Liverpool's direct running, through the likes of Daniel Sturridge, Suarez, Raheem Sterling and Victor Moses, were much the same. They drove into troublesome areas, took on defenders with confidence, and surged into the gaps in United's nonexistant midfield. And then... nothing. Suarez had been wasteful. Daniel Sturridge was lacking in both ideas and execution. Victor Moses was ponderous when deciding what to do. Raheem Sterling was Raheem Sterling.

That seems to be the problem likely to hold Liverpool back this season. Normally, teams who struggle to attract top talent that can afford to do so make do with a deep squad, relying on at least one of their number being able to produce the goods on the day. Previously, under Rafael Benitez, Fernando Torres' deputies were woefully inadequate at their task. Suarez's accomplices are of a far higher calibre, but the problem is something different: they are all inferior versions of the same player.

A tactical problem may be a welcome one for Liverpool after for so long harbouring more abstract, nebulous problems which are far harder to exorcise. The inexplicable home 0-0s, the complacency of facing mid-table opposition following impressive performances against big clubs, and the belief that Benitez was a miracle worker. All are difficult to cure, and so this new problem, while hardly welcome, is at least somewhat more manageable.

It's not the only problem the team have, of course. Their defence is in need of consideration, with a pricey gamble on Mamadou Sakho unlikely to provide any answers the club were looking for. In addition, Steven Gerrard's decline leaves them with one less player to call on to produce something special. But it's difficult to see any of the club's problems usurping their forward line as the major obstacle that could prevent them from achieving their goals this season.

As United stole their winning goal and made their mark on the game, Liverpool desperately needed an alternative to the failing Suarez and Sturridge, but only had Raheem Sterling and Iago Aspas available on the bench - more of the same. It's in stark contrast to the strikers available to their opponents - while Robin van Persie, Danny Welbeck, Javier Hernandez and Wayne Rooney obviously add up to a greater combined talent, they are also highly varied players, all of whom can provide a suitable option for pretty much any scenario.

There's been suggestions that the club should prioritise the purchase of a midfielder in January, although opinion remains divided over whether a defensive or attacking type should be preferred.

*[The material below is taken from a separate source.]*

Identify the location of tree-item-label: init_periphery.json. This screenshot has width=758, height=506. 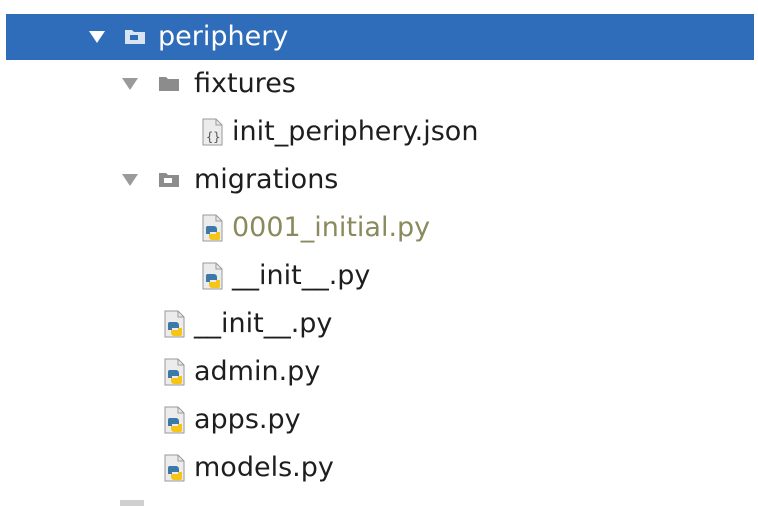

Instead, however, they might look at what they could do to give themselves more options. When the end of a season in which a team fall just short of their target arrives, it's usually the easily winnable games that are, rightly, most lamented, and situations like that in the 60th minute last night will do more than any other to hinder their chances of achieving a top four spot.

When Arsenal came in for Suarez in the summer, Liverpool rejected incredible bids to keep him, with the justification offered by some supporters that he offered something else nobody could. Now, as the season begins, they find that they have too many players doing exactly the same as him.